Claire Wayner, Class of 2022

Wayner, who is advised by Ian Bourg, assistant professor of civil and environmental engineering and the Princeton Environmental Institute, considers climate change to be her generation’s greatest challenge and hopes to work in or with the federal government to decarbonize the global energy supply.

Last year, Wayner was a PICS intern at the Federal Energy Regulatory Commission (FERC) where she helped write legal briefs on the climate impact of natural gas pipelines and hydroelectric plants, as well as a 27-page paper on a policy approach to pricing carbon. This summer, she will study policy avenues for battery storage in South Asia at the National Renewable Energy Laboratory (NREL) through Princeton’s Scholars in the Nation’s Service Initiative.

On campus, Wayner actively works to reduce the University’s environmental footprint. She is president of the Princeton Student Climate Initiative where she spearheaded a student referendum to accelerate the University’s path to carbon neutrality, and met with University administrators to help implement the referendum. She later established a permanent USG sustainability committee. As an EcoRep through the Office of Sustainability, Wayner advises event organizers across campus on reducing waste and, as a PEI summer intern in 2019, volunteered with Princeton’s Engineers Without Borders-Peru team to complete a gravity-fed water system for the village of Pusunchás.

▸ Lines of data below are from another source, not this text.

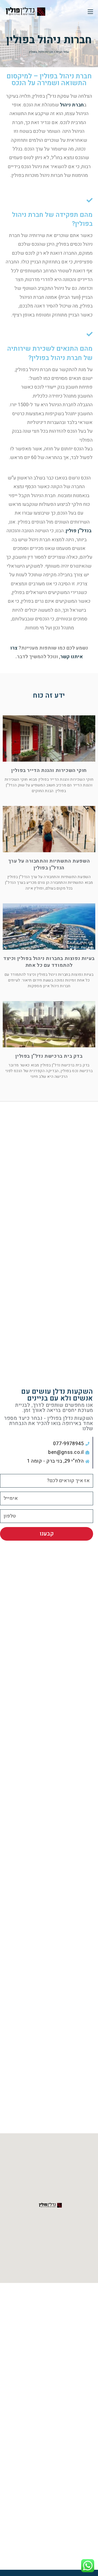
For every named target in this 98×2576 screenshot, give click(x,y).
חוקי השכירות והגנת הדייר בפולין (49, 770)
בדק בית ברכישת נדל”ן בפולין (48, 1056)
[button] (49, 2205)
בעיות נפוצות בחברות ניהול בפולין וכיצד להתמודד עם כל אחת (49, 962)
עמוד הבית (62, 52)
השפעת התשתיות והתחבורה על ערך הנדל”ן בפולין (49, 864)
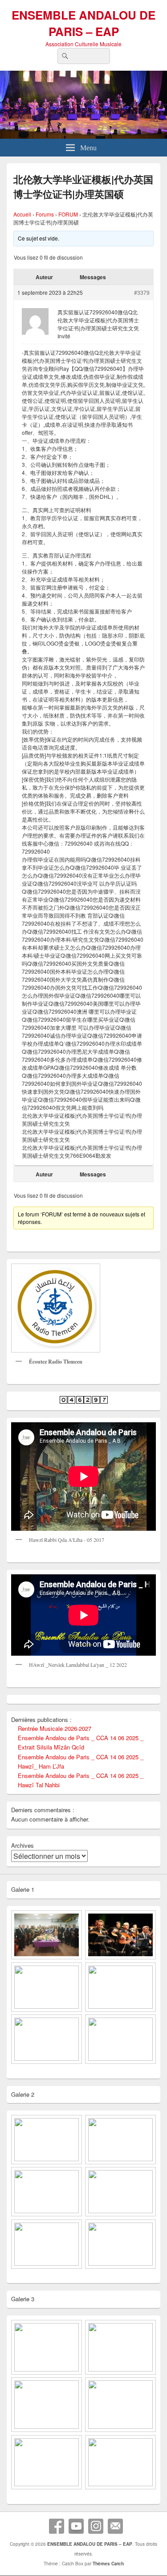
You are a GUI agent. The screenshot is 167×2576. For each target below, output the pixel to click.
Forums (45, 214)
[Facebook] (56, 2526)
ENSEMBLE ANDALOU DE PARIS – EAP (83, 23)
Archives (22, 1845)
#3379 (142, 292)
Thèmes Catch (108, 2563)
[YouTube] (76, 2526)
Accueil (22, 214)
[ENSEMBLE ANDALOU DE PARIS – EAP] (83, 136)
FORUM (68, 214)
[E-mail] (115, 2526)
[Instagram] (95, 2526)
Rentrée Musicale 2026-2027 (54, 1728)
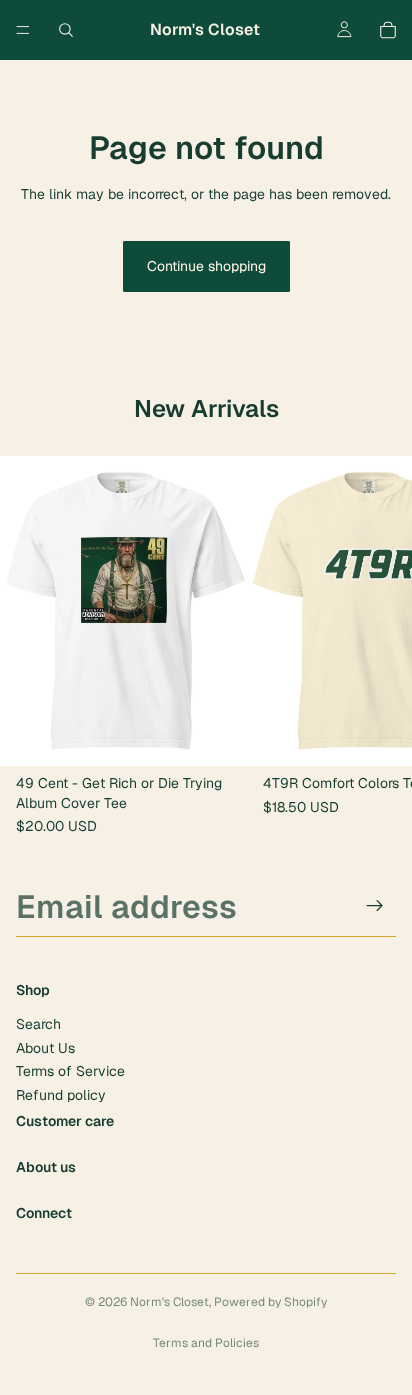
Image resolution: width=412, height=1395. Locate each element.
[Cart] (388, 30)
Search (38, 1024)
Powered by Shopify (270, 1302)
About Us (45, 1047)
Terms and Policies (206, 1343)
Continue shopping (206, 266)
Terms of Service (70, 1071)
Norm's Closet (169, 1302)
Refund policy (61, 1094)
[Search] (66, 30)
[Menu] (23, 30)
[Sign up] (375, 906)
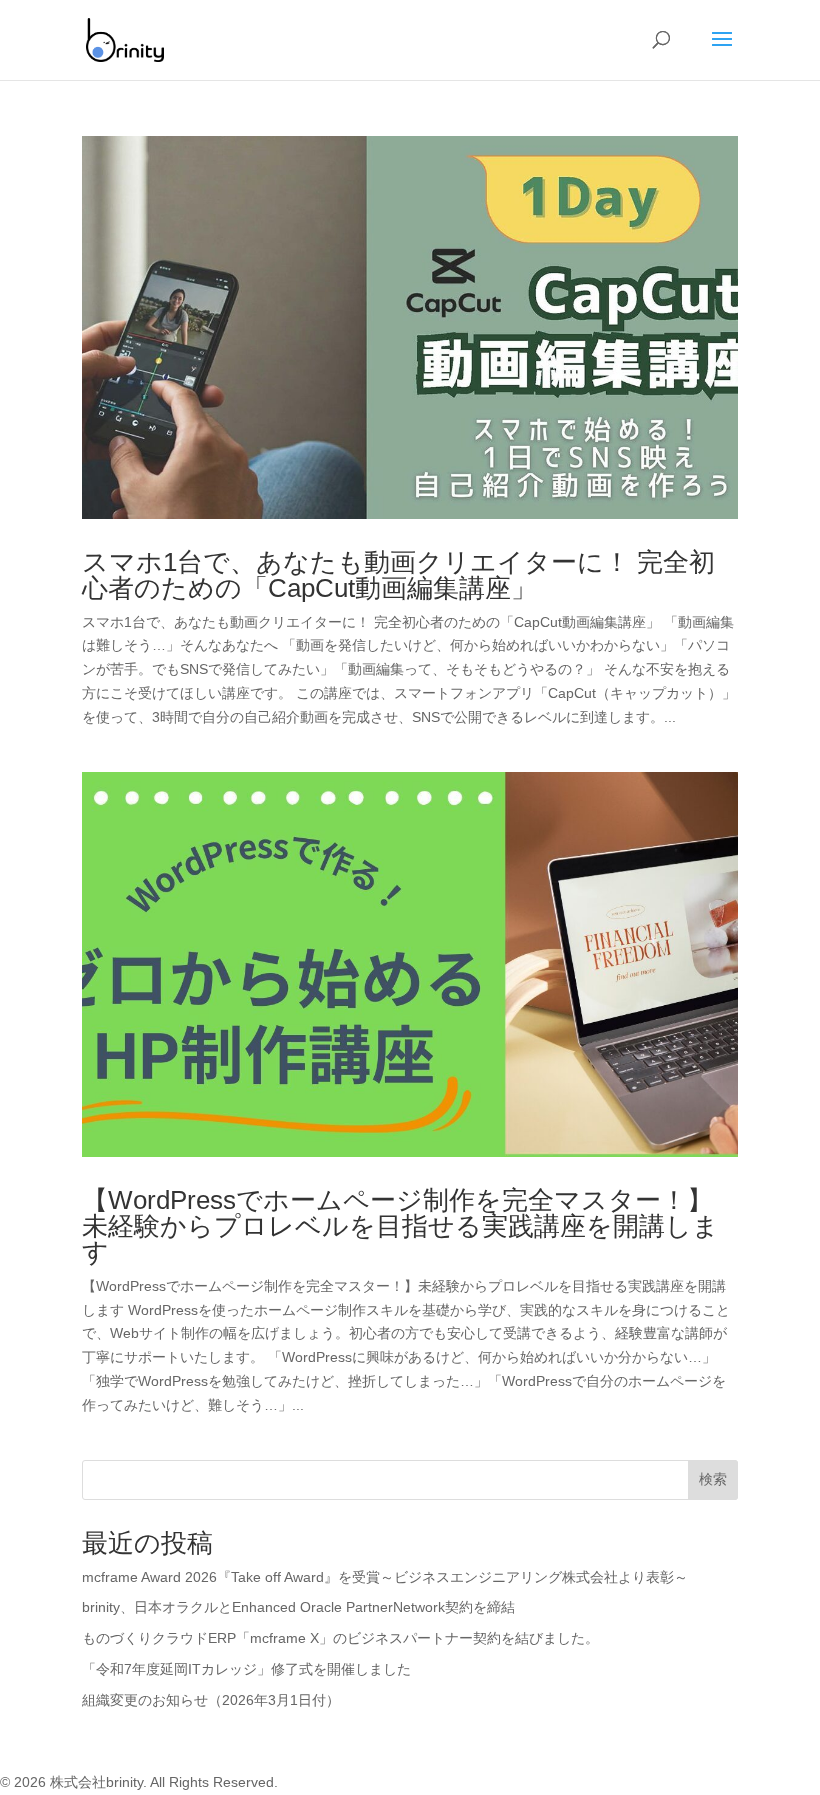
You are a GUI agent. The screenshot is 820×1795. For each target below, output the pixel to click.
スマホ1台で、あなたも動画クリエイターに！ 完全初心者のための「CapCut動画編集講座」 (398, 575)
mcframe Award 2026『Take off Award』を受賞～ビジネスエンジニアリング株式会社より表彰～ (385, 1577)
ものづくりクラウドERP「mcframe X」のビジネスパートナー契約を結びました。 (340, 1638)
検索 (713, 1479)
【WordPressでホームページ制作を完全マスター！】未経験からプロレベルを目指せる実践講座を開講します (400, 1226)
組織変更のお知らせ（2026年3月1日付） (211, 1700)
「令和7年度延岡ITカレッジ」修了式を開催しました (246, 1669)
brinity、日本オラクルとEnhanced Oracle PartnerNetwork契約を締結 (298, 1607)
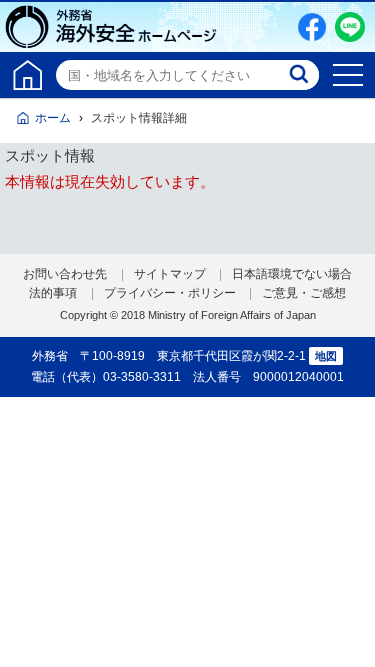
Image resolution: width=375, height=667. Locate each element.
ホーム (53, 118)
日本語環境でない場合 (292, 274)
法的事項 (53, 293)
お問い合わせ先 (65, 274)
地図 (326, 356)
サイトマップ (170, 274)
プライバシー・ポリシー (170, 293)
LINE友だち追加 (350, 27)
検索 (301, 75)
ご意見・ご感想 (304, 293)
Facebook (312, 27)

Wayner’s interest in environmental policy started as a high school student when she co-founded the non-profit group Baltimore Beyond Plastic, which grew to more than 300 members and succeeded in getting bans on Styrofaom passed in Baltimore and Maryland. She shared a 2018 Barron Prize for Young Heroes for her work.

“Receiving the Udall scholarship is a true honor, and I am grateful to all of those who have supported and mentored me along the way,” Wayner said. “I am looking forward to expanding on the environmental work that I’ve done thus far by continuing to study and advocate for a net-zero carbon future.”